The Office of the Chief Administrative Hearing Officer (“OCAHO”) recently issued a Final Decision and Order assessing $228,300 in civil penalties against M&D Masonry, Inc. (“M&D”), a Georgia masonry contractor who failed to properly complete Form I-9’s for over 300 employees. The Form I-9 is the government form that an employer is required to complete on every new employee as part of the process of verifying that the employee is legally authorized to work in the United States.
This case arose in 2010 after a hiring foreman for M&D was quoted in an Atlanta Journal Constitution article as saying that the company was employing unauthorized workers on a project at the Atlanta airport. The Department of Homeland Security, Immigration and Customs Enforcement (“ICE”) then commenced a worksite enforcement investigation and, in May 2010 issued a Notice of Inspection seeking the Form I-9’s and other employment records for the current and former employees of M&D going back to May 2007.
At the conclusion of its investigation, ICE issued a Notice of Intent to Fine to M&D and then filed a complaint with OCAHO alleging that M&D had committed Form I-9 violations with respect to 364 individual employees. Specifically, ICE claimed that M&D had failed to prepare or present any Form I-9’s with respect to 87 employees. ICE also alleged that, in 277 other instances, the Form I-9’s were defective, either because M&D had failed to ensure that the employee had properly completed Section 1 of the Form I-9, or because M&D had itself failed to properly complete Section 2. ICE claimed that all of these violations were substantive Form I-9 violations (which, by statute, can result in penalties ranging from $110 to $1100 per individual) rather than technical or procedural infractions. Notably, however, ICE did not allege that M&D had engaged in the more serious violation of knowingly hiring or employing unauthorized workers.

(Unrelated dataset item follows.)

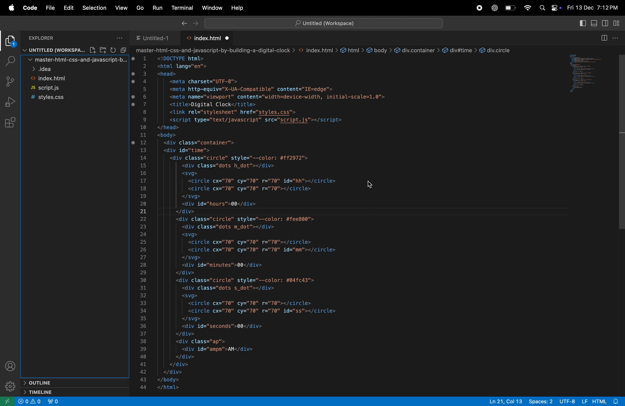 Image resolution: width=625 pixels, height=406 pixels. I want to click on collapse file explorer, so click(122, 50).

ICE ultimately withdrew its allegations with respect to 25 of the 364 employees because those 25 employees had been terminated by M&D prior to ICE’s May 2010 inspection. ICE then moved for summary disposition of its complaint, granted only when there are no “triable issues of material fact”, requesting that the OCAHO Administrative Law Judge (“ALJ”) impose a civil penalty of $981.75 against M&D for each of the remaining 339 alleged violations, totaling $332,813.25 in fines. M&D vigorously opposed ICE’s motion, arguing that there were triable issues of fact both as to the alleged violations and the monetary penalties sought.
On March 11, 2014, the ALJ issued a Final Decision and Order, holding M&D liable for 338 of the 339 violations, including violations for 252 defective Form I-9’s and for 86 instances where the Form I-9 was simply missing. The ALJ refused to assess the $332,813.25 in total penalties sought by ICE, but instead fined M&D $650 for each of the 252 defective Form I-9’s and $750 for each of the 86 missing Form I-9’s, for civil penalties totaling $228,300. M&D filed a request for administrative review, but, by Order dated April 16, 2014, the Chief Administrative Hearing Officer refused to vacate or modify the ALJ’s Final Decision and Order.
This case serves as a useful reminder about the importance of complying fully with all Form I-9 requirements – even those that may seem insignificant – during the hiring process. Although some of the violations for which M&D was penalized involved Form I-9’s that were unsigned or completely missing, others resulted from seemingly less egregious failures in completing the forms. OCHOA made clear that all of these infractions would be considered substantive Form I-9 violations for the purpose of assessing penalties against an offending employer.
This case also makes clear that, in setting the penalties for Form I-9 violations, the government has a significant amount of discretion within the $110 to $1100 range established by the Immigration Reform and Control Act of 1986 (“IRCA”), the governing statute. In assessing the penalties against M&D, the ALJ noted that IRCA requires consideration of only five factors: (1) the size of the business of the employer; (2) the good faith of the employer; (3) the seriousness of the violations; (4) whether any of the individuals involved were unauthorized; and (5) any history of previous violations by the employer. However, both the ALJ and the Chief Administrative Hearing Officer, on M&D’s request for review, indicated that other factors, such as the employer’s ability to pay and the number of violations committed, might also be taken into consideration.